We recommend that users of Internet Explorer 6 or older upgrade to version 7, which can be obtained for free from www.microsoft.com/ie7

We recommend that users of Firefox 2 or older upgrade to version 3, which can be obtained for free from www.getfirefox.com

Click here to see an example of the green address bar on Internet Explorer 7 and Firefox 3.

Online Shopping Credit Card Fraud
A very recent development has been a new type of trojan that lies dormant until the user enters a 15 or 16 digit number. Recognising it as a credit card number being entered online, a popup appears requesting the information be confirmed including in the CCV number. This information, which is sent to the perpetrator, is all that is required to commit "card not present" fraud. In some cases even the PIN is requested. Never ever enter your PIN online as this is a sure sign of fraud.

Members are urged to be extremely cautious when entering card details online. All credit card information should be be entered into a single form displayed on a secure page. Secure sites use https: addresses with the browser displaying a padlock symbol. Do not enter any credit card information into a separate popup.

Fraudulent Emails
One of the most prevalent scams is 'phishing' - email messages which appear to come from your bank. Often they contain authentic logos and bank business numbers. They usually contain links or addresses which connect to carbon copies of genuine banking sites. They are designed to fool recipients into divulging personal data such as account numbers, names, PINS or access codes and credit card numbers. These are fraudulent attempts to obtain your access code.

Most scams target major financial institutions and to date there are no known attempts to target Southern Cross Credit Union members. Please contact us as soon as possible if you do receive a phishing email pertaining to Southern Cross Credit Union.

You can read more information about phishing from the the Australian High Tech Crime Centre.

Avoid Becoming a Hacker's “Mule”
Criminals attempt to engage internet users to transfer stolen funds out of Australia. Never respond to an unsolicited employment offer received by email or at a chat site. Most newspaper advertisements for part time computer work at home are also attempts to recruit mules. Read more information about mules at the Australian High Tech Crime Centre.

Protect Your Access Code
Members are reminded that they should protect their access code at all times and never disclose it to anyone.
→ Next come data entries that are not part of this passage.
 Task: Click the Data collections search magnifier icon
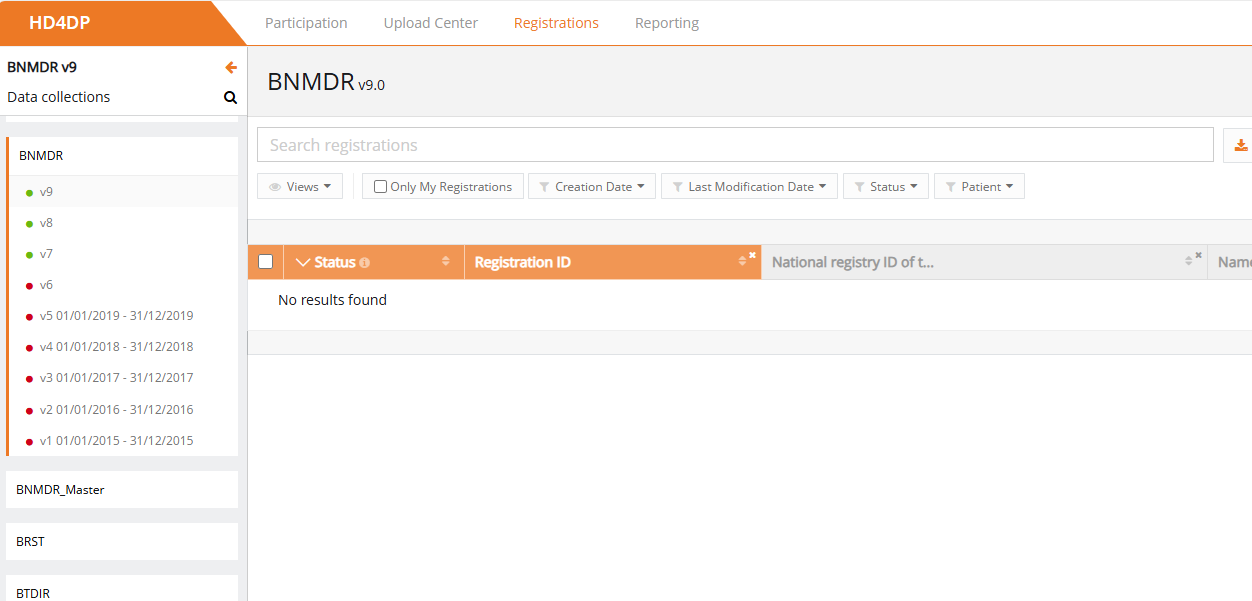click(230, 98)
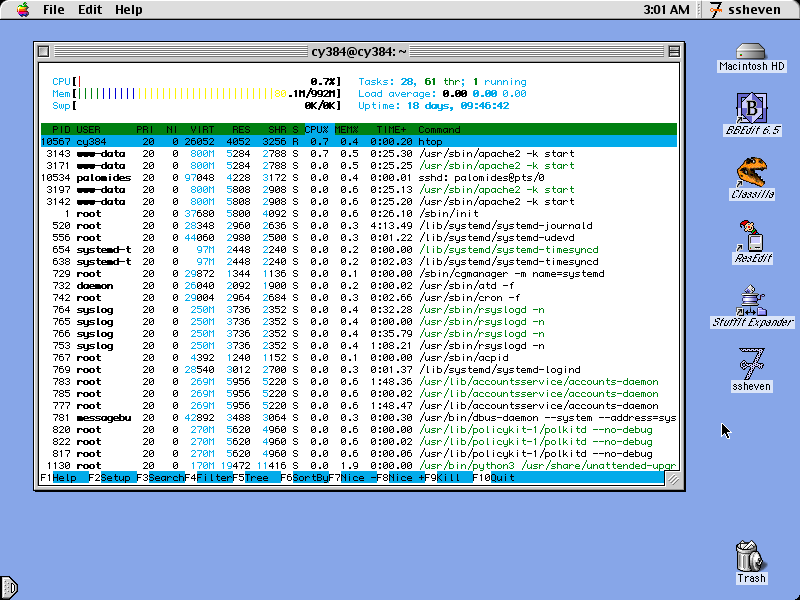This screenshot has width=800, height=600.
Task: Toggle tree view with F5 Tree
Action: (x=258, y=478)
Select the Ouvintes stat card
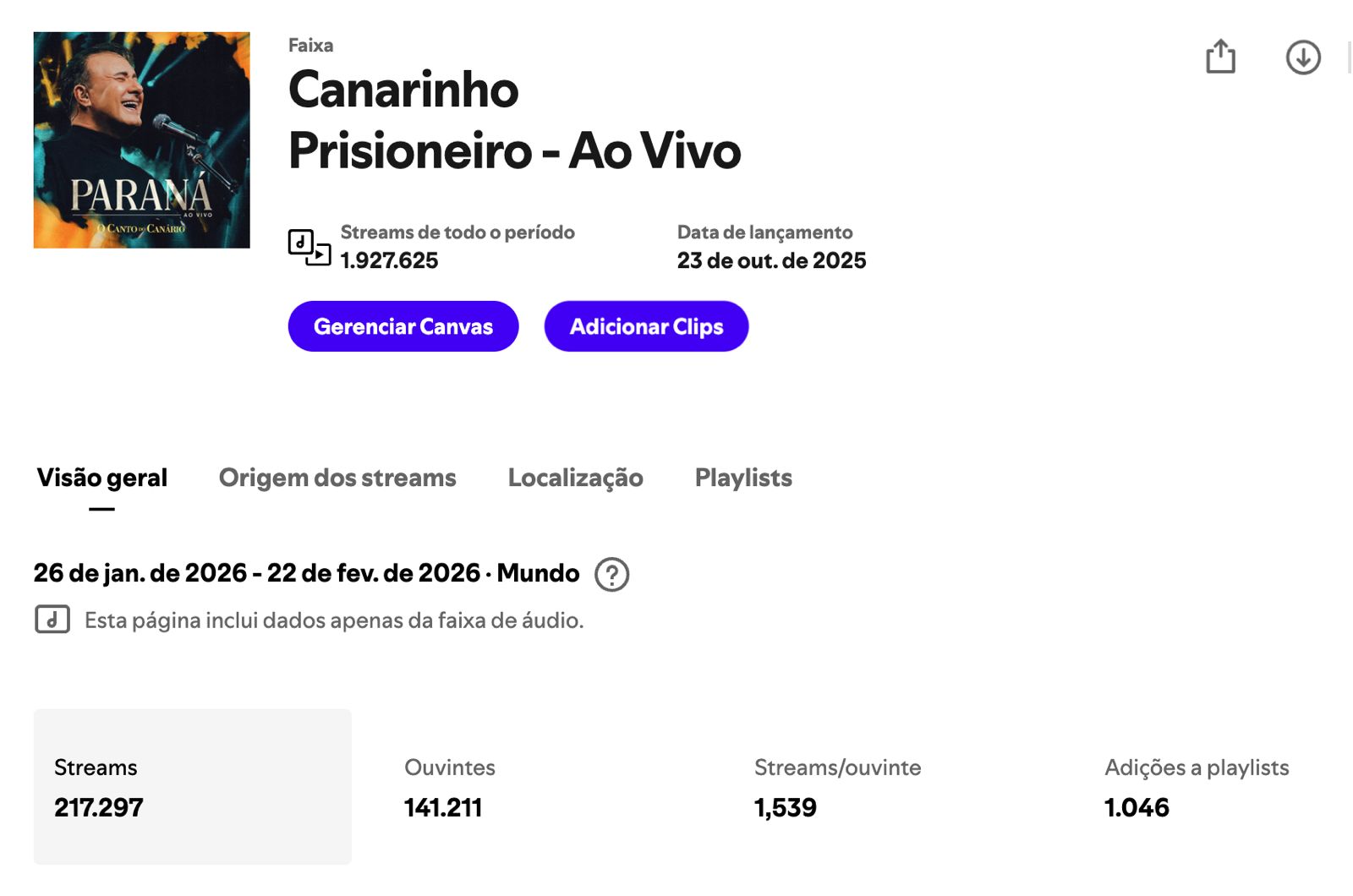Image resolution: width=1353 pixels, height=896 pixels. coord(450,787)
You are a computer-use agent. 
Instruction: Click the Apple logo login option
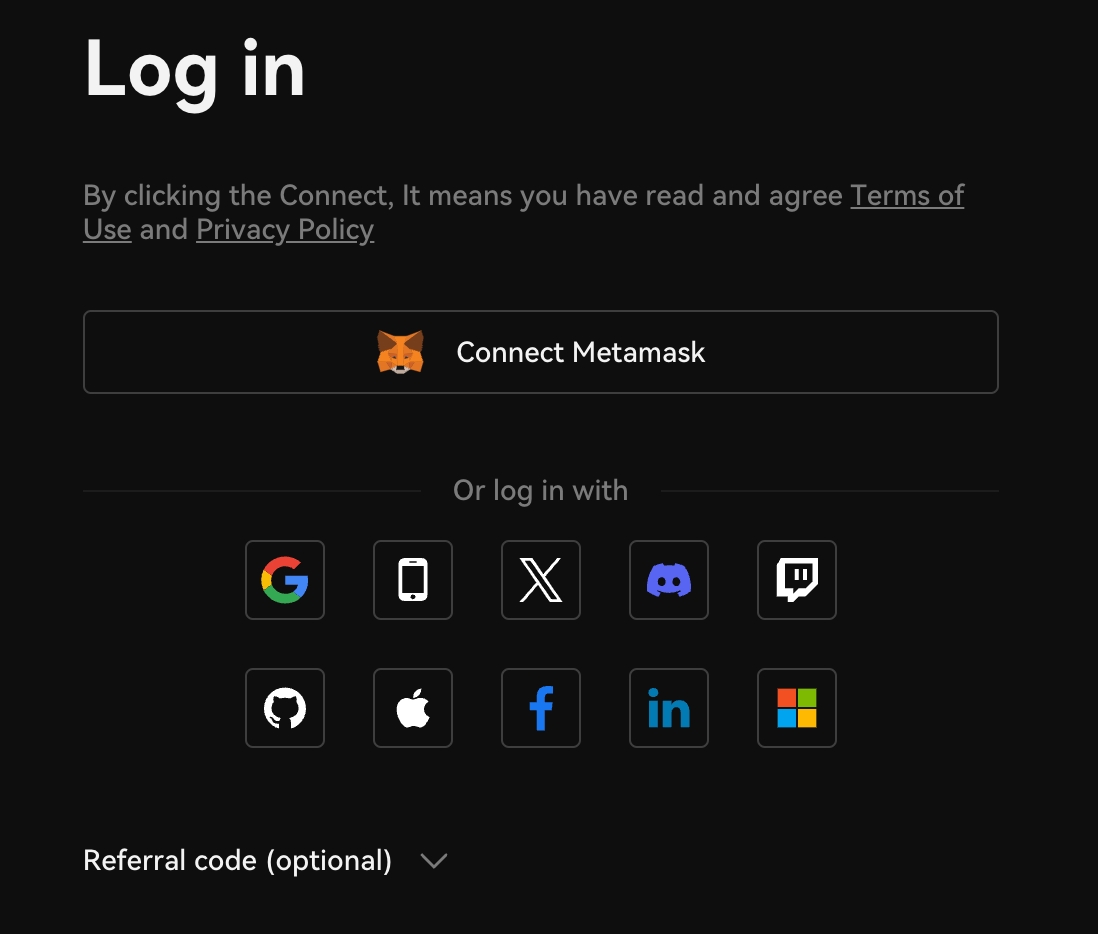(x=413, y=708)
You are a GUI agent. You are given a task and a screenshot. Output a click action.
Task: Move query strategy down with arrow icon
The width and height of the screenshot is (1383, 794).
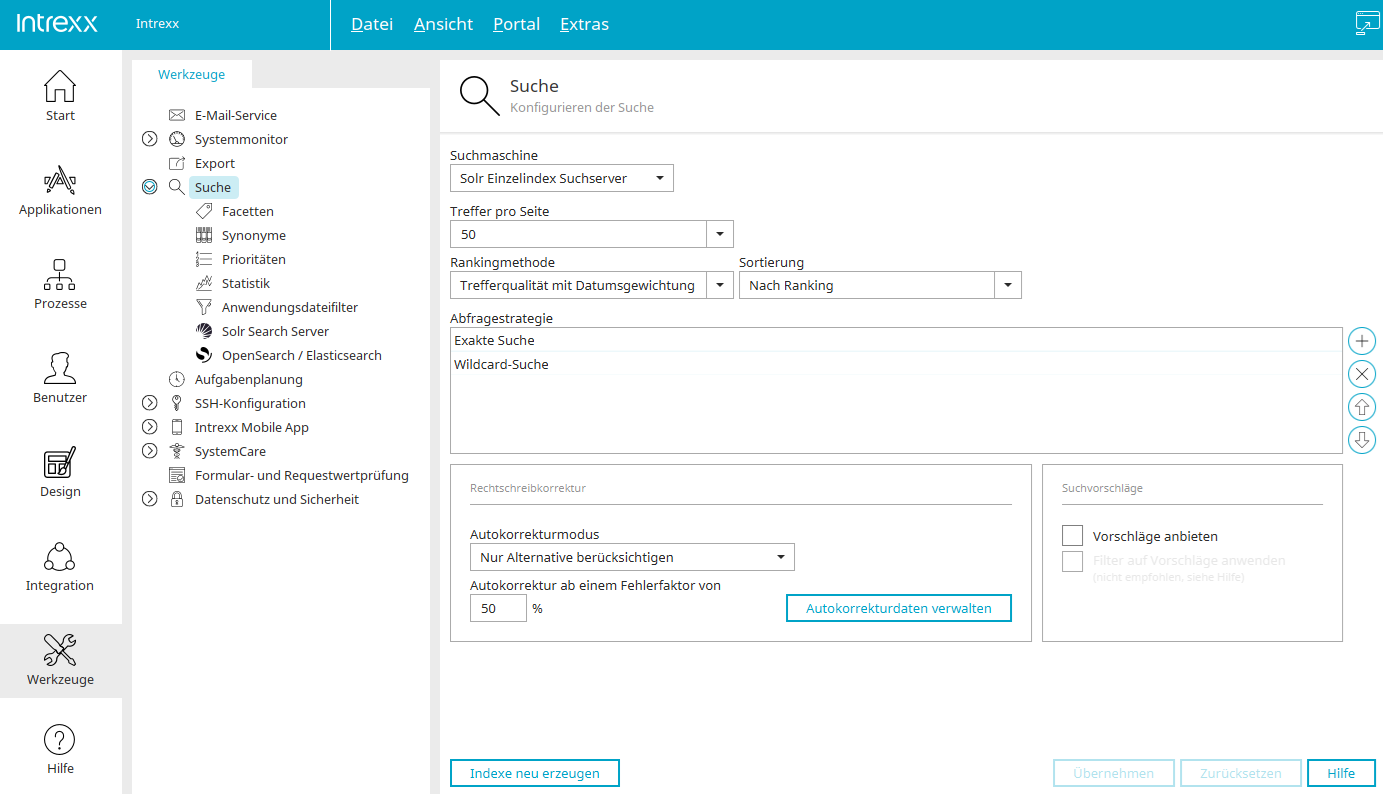pyautogui.click(x=1362, y=440)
Please DO NOT respond to requests to:

• Disclose your access code to a person contacting you in person or by telephone.
• Disclose your access code to a person contacting you by email.
• Login to any unauthorised web site addresses. Only login via our authorised site address.

We will never request that your access code be communicated to us in any form.

Always protect your access code for internet banking and do not reveal any information or access codes to anyone.

Remember that protecting your access code is your responsibility, just like your Visa or Redicard PIN.